The description of this trope reminded me strongly of disaster movies - when the crisis breaks out, everyone starts arguing about what to do until Our Heroes (i.e. the PCs) inspire them to act jointly. So I thought of a location that would be conductive to "natural disasters", and the Eternal Storm region seemed like the obvious choice. The rest practically wrote itself.

Ancient Conspiracy - Flamekeepers

Urbis already has no shortage of conspiracies, yet I didn't want a new conspiracy to become as all-powerful as the Illuminati and their ilk are claimed to be in such stories. Thus, my thoughts wandered to alien conspiracies that desire the space humans claim as their own, and remembered the Martians of Well's War of the Worlds. I inverted the scenario - in this case, the aliens dwell in the depths of the world, instead of beyond it - and looked for logical places where they might surface. The joint dwarven/gnomish realm of Gol Algor was the logical choice, since it already had lots of volcanoes, and the Flamekeepers, who worship these beings, were created as the "demihuman" face for these entities.
 

Very cool website. I like the Creepy Child. Both from Lynch's Dune and from V: the miniseries. The hybrid human-alien twins where one kills the other before birth? Scary girl for the win!

Are you putting tieflings in your 4e game?
 


Kamikaze Midget said:
Sweet mustard, I just blew my entire afternoon on that site.

DAMN YOU WIKIWANDERING!

Everytime TVTropes is linked, I generally lose about 8-10 hours wikiwandering. I think I've read every trope entry at least 2-3 times...
 

howandwhy99 said:
Very cool website. I like the Creepy Child. Both from Lynch's Dune and from V: the miniseries. The hybrid human-alien twins where one kills the other before birth? Scary girl for the win!

Are you putting tieflings in your 4e game?

Yes - all the 4E races. I already have some good ideas for putting them in - I only need to write them down.
 

Both of the next two entries were for the Desert of Thunder, a parched region with large cities ruled by blue dragon overlords.

Arranged Marriage - Irda

While I could have focused on a single arranged marriage, I decided that was too limited for the scope of Urbis. After all, countless arranged marriages happen all the time in this world, so why should a single arranged marriage be worthy of notice?

On the other hand, a vast city where a dragon decides on all marriages according to some strange rules that only she knows has a certain appeal...

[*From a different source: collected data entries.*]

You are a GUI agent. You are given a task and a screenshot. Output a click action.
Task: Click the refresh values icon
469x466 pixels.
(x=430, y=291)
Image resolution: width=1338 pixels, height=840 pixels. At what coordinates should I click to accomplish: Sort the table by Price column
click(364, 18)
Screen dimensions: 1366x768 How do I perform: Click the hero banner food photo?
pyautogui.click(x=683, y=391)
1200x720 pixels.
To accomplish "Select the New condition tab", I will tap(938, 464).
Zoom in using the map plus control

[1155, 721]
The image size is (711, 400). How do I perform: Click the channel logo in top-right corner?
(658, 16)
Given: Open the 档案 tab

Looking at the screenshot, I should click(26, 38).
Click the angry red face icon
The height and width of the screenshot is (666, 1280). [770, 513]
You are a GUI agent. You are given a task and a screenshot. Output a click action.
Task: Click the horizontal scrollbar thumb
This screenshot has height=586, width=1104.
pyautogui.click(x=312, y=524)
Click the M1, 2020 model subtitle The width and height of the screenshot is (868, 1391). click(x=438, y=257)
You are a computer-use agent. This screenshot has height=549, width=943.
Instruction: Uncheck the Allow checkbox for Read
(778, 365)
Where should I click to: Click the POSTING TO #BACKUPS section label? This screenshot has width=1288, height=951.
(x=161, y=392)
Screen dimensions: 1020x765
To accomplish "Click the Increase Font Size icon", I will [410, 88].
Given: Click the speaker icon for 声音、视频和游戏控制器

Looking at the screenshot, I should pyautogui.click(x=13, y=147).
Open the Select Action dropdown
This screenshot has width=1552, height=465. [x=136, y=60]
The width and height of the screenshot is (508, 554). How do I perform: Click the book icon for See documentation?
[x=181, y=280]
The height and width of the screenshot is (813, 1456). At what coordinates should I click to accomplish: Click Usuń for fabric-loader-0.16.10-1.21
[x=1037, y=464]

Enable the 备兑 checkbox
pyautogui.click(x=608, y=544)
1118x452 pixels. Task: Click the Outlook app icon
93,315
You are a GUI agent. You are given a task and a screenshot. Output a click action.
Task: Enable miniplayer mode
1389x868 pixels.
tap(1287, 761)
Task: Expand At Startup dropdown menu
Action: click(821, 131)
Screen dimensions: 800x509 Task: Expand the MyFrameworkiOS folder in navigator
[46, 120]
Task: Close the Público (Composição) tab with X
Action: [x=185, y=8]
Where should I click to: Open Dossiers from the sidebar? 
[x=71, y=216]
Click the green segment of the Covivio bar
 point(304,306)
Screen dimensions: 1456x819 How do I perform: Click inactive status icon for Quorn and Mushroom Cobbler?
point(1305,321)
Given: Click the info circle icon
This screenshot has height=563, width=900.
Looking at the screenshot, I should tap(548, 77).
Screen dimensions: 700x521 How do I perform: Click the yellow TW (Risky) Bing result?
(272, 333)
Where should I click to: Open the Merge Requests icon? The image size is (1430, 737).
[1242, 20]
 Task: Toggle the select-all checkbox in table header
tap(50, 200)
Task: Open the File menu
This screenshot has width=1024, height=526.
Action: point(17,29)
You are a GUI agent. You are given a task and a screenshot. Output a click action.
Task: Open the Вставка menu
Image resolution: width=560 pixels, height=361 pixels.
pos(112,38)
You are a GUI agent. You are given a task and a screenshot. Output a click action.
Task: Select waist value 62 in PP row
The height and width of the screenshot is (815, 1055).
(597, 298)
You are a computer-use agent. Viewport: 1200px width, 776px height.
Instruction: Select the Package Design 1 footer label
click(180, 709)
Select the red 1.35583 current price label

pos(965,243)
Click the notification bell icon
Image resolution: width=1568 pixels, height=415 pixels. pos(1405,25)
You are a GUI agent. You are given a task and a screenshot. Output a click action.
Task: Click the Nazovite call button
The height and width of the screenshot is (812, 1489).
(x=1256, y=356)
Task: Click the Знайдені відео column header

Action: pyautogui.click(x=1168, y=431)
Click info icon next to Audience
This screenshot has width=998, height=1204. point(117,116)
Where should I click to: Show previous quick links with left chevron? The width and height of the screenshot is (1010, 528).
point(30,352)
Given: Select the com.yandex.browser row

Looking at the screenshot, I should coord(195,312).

Artifacts of Doom - Eridan

I didn't just want my Artifact of Doom to be a cheap knockoff of Tolkien's One Ring - so I went for a cheap knockoff of the Ring of the Nibelung instead. But it made sense - the dragons were at war with a large empire over a thousand years ago, and so it made sense that that empire was desperate for something that would stop them. An artifact ring which made the owner extremely paranoid and wrathful just about fit the bill. By serendipitous circumstance, this fitted in very well with the origin story of the dragonborn for Urbis which I had come up with.
 

Attack Of The Killer Whatever - The Hive

Attacks by very unusual creatures or objects might work well for short adventures (I'm the guy who once used Alchemical Killer Zombie Chicken(TM) as enemies for the introductory adventure of a campaign...), but I intended to do something a bit more plausible here.

Attacks by ants work well for that purpose, but I wanted to make them a bit threatening by making theirs an expanding threat - one that no one yet knows how to stop because no one has found any genuine vulnerability of the Hive.

Back From The Dead - Zirvash the Undying

Resurrection in all its forms is so well-established in D&D that I've actually taken it into account in setting design and lampshaded it here. So I tried something different, and remembered stories of people cursed to live forever, never finding rest. This fit in well into the background story of the Norfjell Wastes - a region which needed to be developed further anyway.
 


DarkKestral said:
Everytime TVTropes is linked, I generally lose about 8-10 hours wikiwandering. I think I've read every trope entry at least 2-3 times...
Two hours lost... again. How much I hate/love that site.

Cheers, LT.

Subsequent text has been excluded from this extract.